EPA generally agrees with the concerns stated by the commenters on the alternative option. We noted some of these concerns in the proposed rule as part of our request for comment on this option. Specifically, we agree that the alternative approach would cause significant difficulties for waste management facilities that might accept initial batches of wastes as nonhazardous, but later find that these wastes are declared hazardous. As a result, the generators may have difficulty in finding waste management facilities that would accept wastes as nonhazardous under this approach. Therefore, we are finalizing the proposed approach, which considers all K181 potential wastes generated up to the mass loading limits of the CoCs to be nonhazardous and allows these wastes to be managed as nonhazardous. In other words, the K181 listing would apply to only the portion of wastes that meets or exceeds the mass loading limits for any of the K181 CoCs in a calendar year.

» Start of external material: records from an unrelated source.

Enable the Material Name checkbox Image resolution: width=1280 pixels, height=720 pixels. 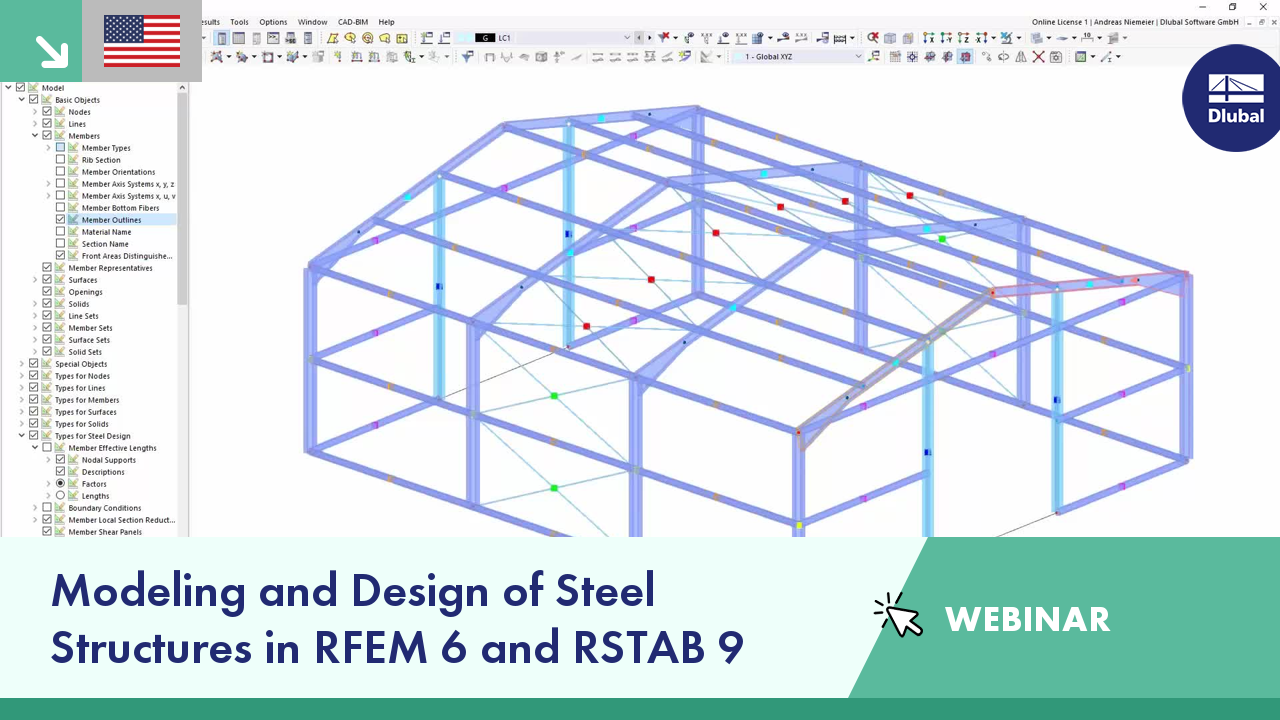61,231
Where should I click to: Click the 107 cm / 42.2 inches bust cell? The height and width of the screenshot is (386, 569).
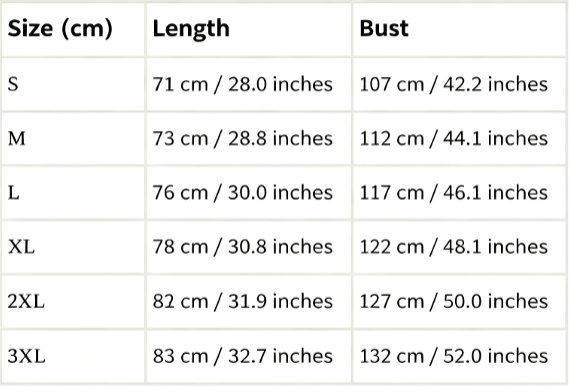click(x=459, y=85)
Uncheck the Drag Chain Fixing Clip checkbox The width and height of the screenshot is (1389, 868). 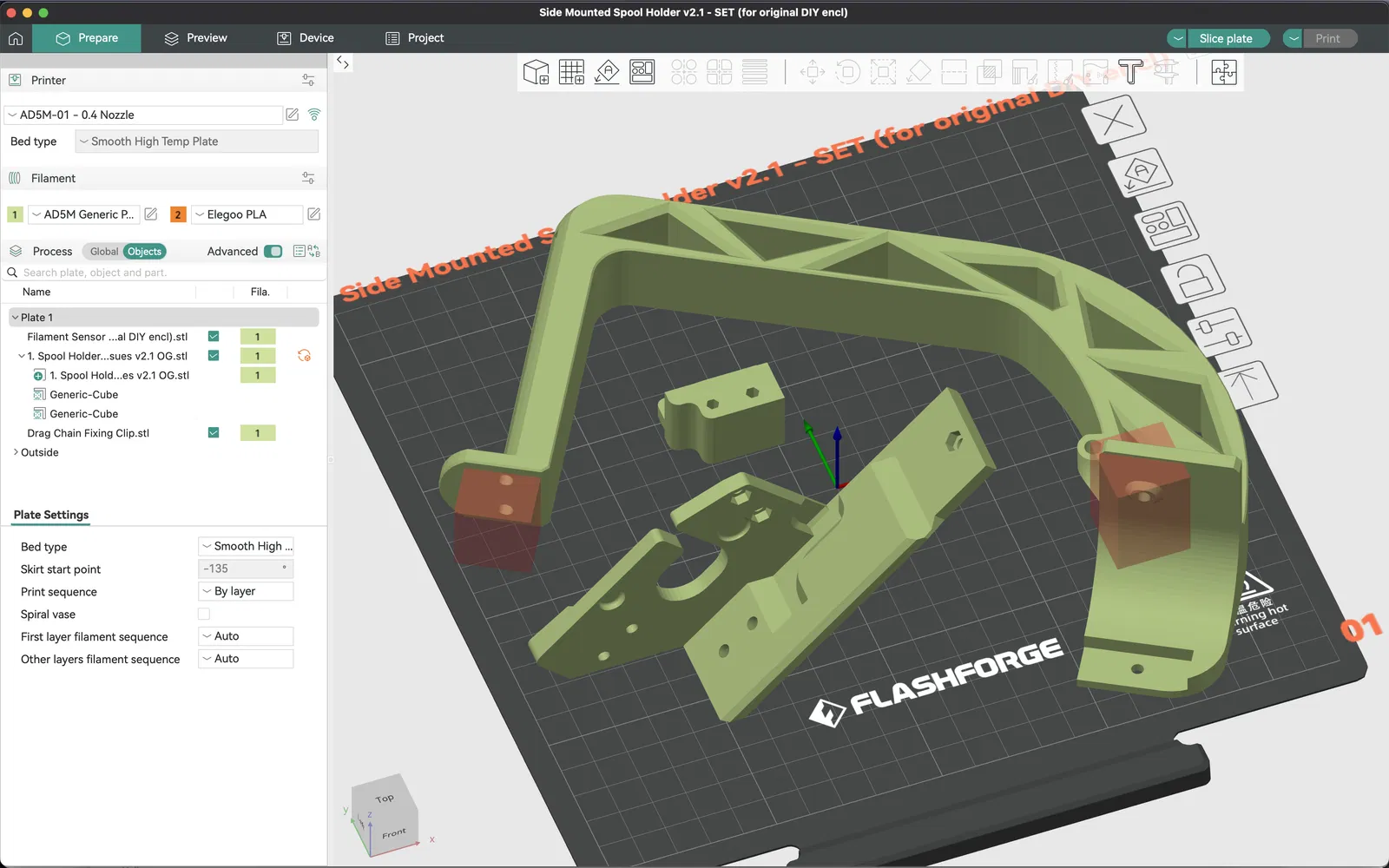214,433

While the K181 listing only applies to wastes that meet or exceed the mass loading limits, the Agency notes that the annual mass loading limits, the landfill design requirements, and treatment in specified combustion units are conditions of the listing. Dyes and/or pigments nonwastewaters become K181 wastes unless a generator fulfills one of these conditions. If one or more of these conditions are not met, EPA or authorized states could bring enforcement actions for violations of hazardous waste requirements against anyone who has not managed the waste in compliance with applicable Subtitle C requirements. Furthermore, EPA can take action under section 7003 of RCRA if the management of dyes and/or pigment nonwastewaters may pose an imminent and substantial endangerment to human health or the environment. Thus, we advise generators to properly store nonwastewaters that are potentially hazardous under the K181 listing. At a minimum, we encourage generators to store all wastes in proper containers (i.e., such that wastes are not placed directly on the ground) prior to disposal.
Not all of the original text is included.